Give back the line where "Image resolution: width=778" appears and all the lines after it until the listing ends, unchanged and with nothing else.

*Material for this exercise:*
---+---

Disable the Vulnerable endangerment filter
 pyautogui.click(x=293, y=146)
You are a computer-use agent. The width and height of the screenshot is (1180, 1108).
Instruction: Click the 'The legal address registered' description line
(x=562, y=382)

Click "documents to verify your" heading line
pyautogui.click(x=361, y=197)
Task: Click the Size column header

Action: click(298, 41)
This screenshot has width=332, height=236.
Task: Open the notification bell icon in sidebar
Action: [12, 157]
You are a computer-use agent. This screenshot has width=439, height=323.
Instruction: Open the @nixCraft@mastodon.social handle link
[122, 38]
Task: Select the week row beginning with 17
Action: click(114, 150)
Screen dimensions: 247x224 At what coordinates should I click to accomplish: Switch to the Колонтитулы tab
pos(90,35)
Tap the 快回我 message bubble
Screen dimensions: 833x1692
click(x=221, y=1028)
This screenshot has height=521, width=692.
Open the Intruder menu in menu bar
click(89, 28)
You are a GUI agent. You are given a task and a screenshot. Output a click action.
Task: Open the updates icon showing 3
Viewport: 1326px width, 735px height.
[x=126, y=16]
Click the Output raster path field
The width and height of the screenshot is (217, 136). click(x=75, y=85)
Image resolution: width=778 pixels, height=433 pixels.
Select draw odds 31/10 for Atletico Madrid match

---+---

*Task answer:*
Image resolution: width=778 pixels, height=433 pixels.
Select draw odds 31/10 for Atletico Madrid match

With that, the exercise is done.